3. Governance factors
The pandemic brought forward the importance of good governance. The importance of reorganising the value chains and methods of interacting with employees and customers, given the sudden and unforeseen loss of income in many sectors, has been brought to the fore. Experience has shown that the companies with best governance have fared better during the pandemic. This implies that going forward the Boards of companies will need to focus on the organisation’s long-term sustainability. Boards have to find the optimum balance between shareholder perks and other stakeholders’ rights so that dividend pay-outs do not jeopardise the maintenance of sufficient cash balance in the organisation.
From the above discussion we can see that the COVID-19 pandemic has brought to fore the fact that for long term growth and sustainability it is important for organisations to lay emphasis on material environmental (E), social (S) and governance (G) factors. All the three factors, E, S and G have been largely impacted by this global crisis. The pandemic delayed many important policy initiatives in this area. Initially there was temporary shifting of the ESG concerns by governments for focusing on immediate disaster control instead. But as governments are gradually recovering from the effects of this global crisis, focus is now shifting towards speeding up of the #ESGagenda worldwide. We as a country are also catching up with the global realisation.
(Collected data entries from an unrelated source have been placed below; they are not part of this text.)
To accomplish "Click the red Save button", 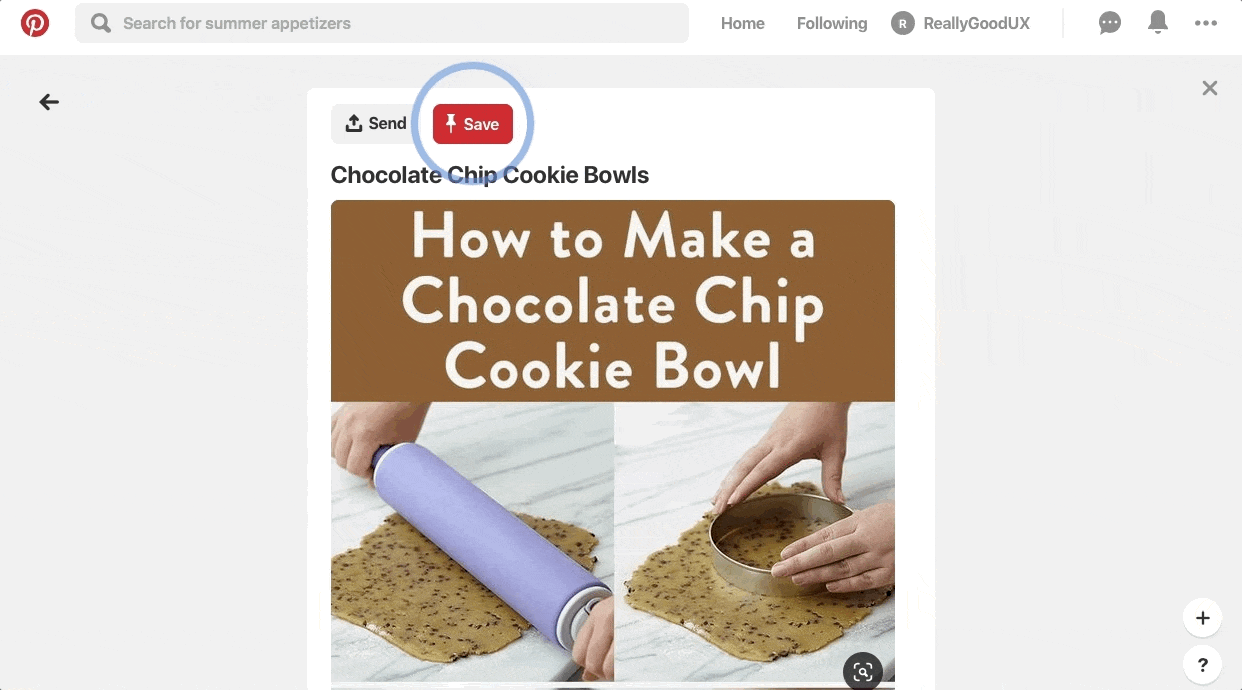I will (x=473, y=124).
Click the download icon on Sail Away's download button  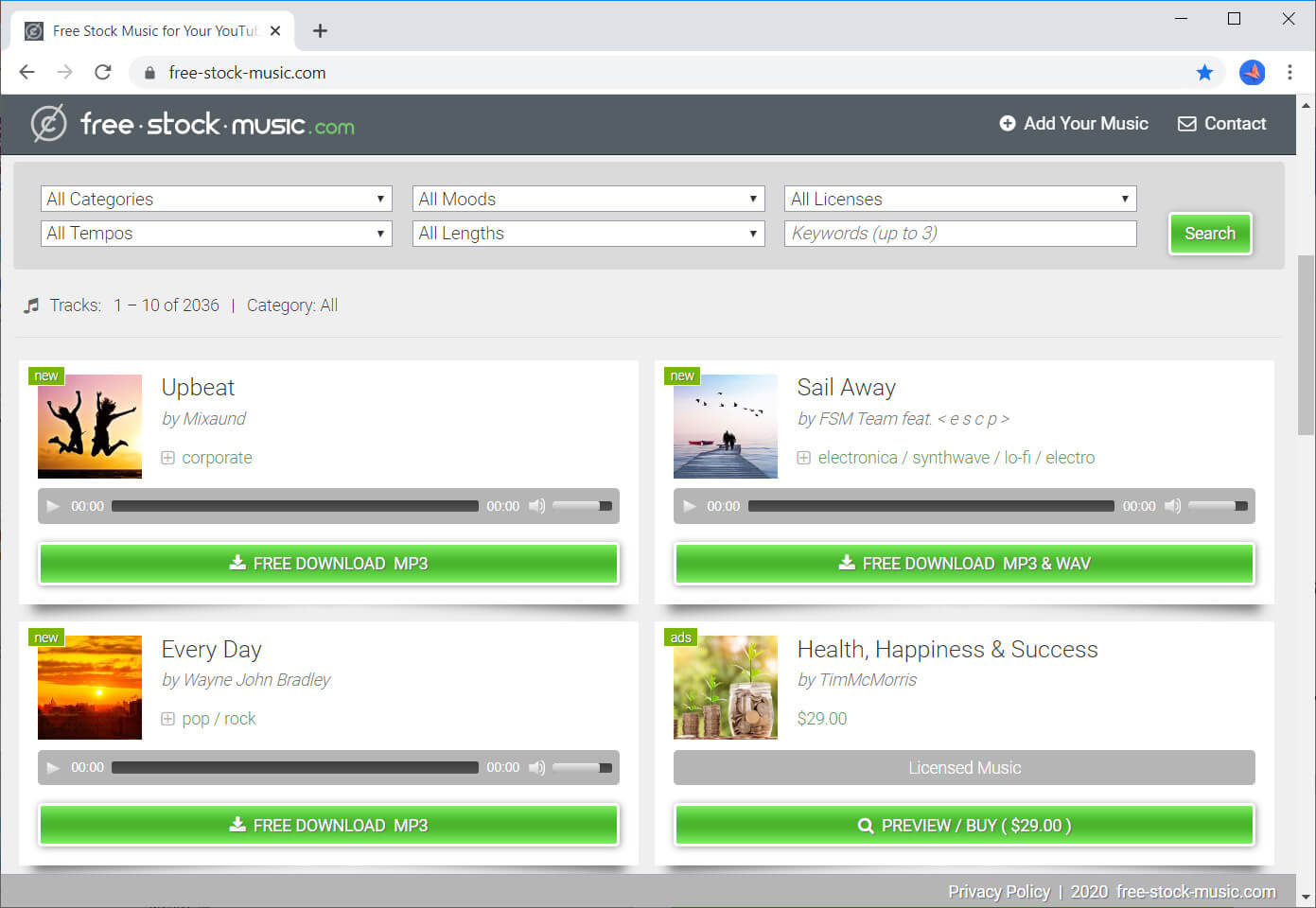(x=845, y=562)
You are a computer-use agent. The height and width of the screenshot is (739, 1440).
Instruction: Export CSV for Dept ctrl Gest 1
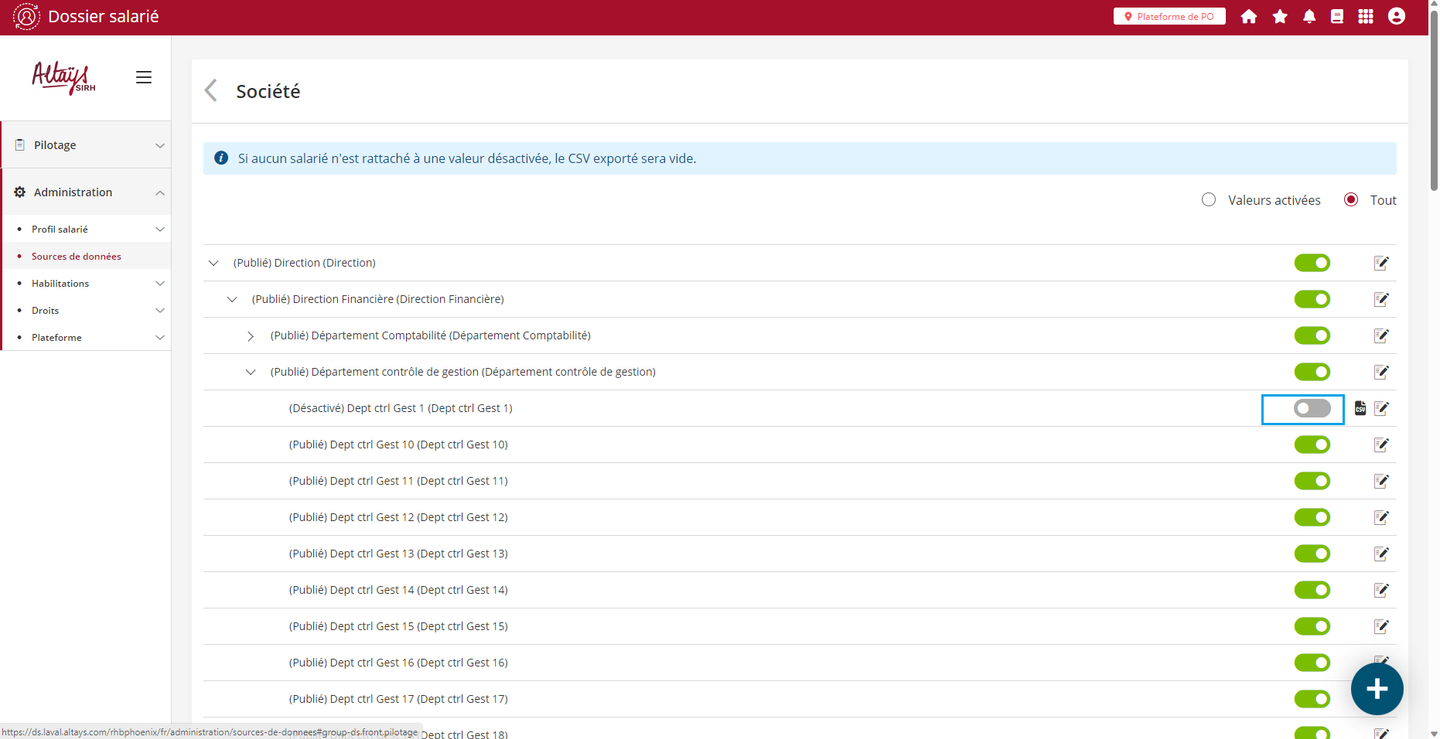pos(1360,408)
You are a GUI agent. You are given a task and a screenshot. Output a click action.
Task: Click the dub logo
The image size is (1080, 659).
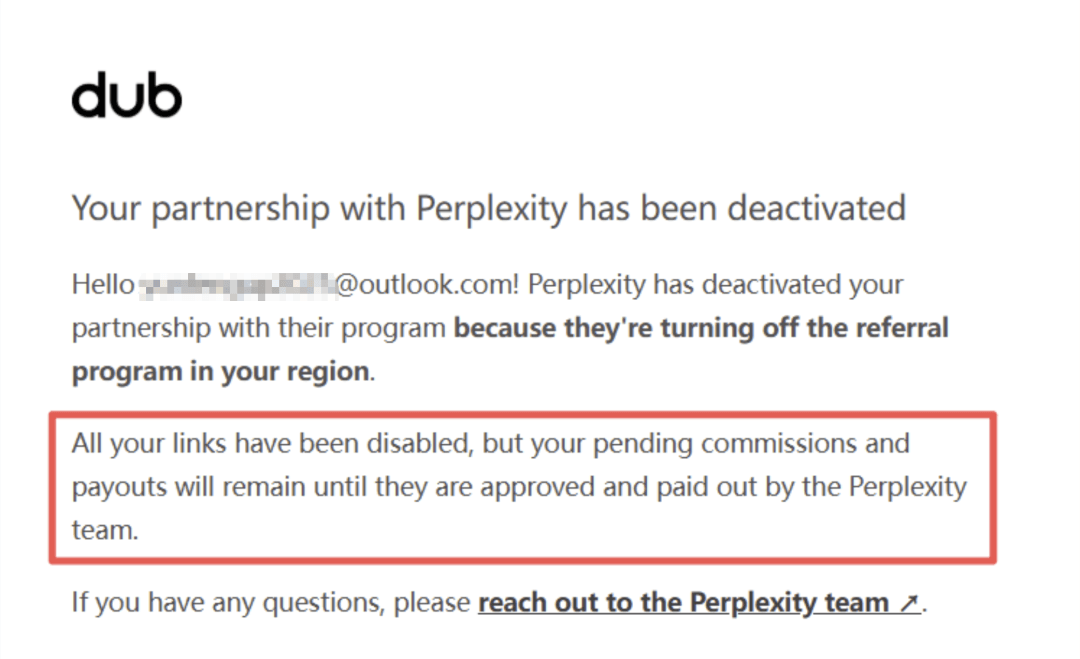[x=127, y=97]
Every problem brings along opportunities which need to be properly explored in the right direction. The COVID-19 crisis may have temporarily delayed many important agendas and initiatives, but it has brought with it many seeds of opportunities that have to be rightly sowed in order to reap the best results. While for governments this is a great opportunity to make regulations providing for #ESGcompliances, for companies it is the time to focus on sustainability not just in letter but also in spirit and for investors this may even be the beginning of a paradigm shift towards sustainable investing for long term benefits.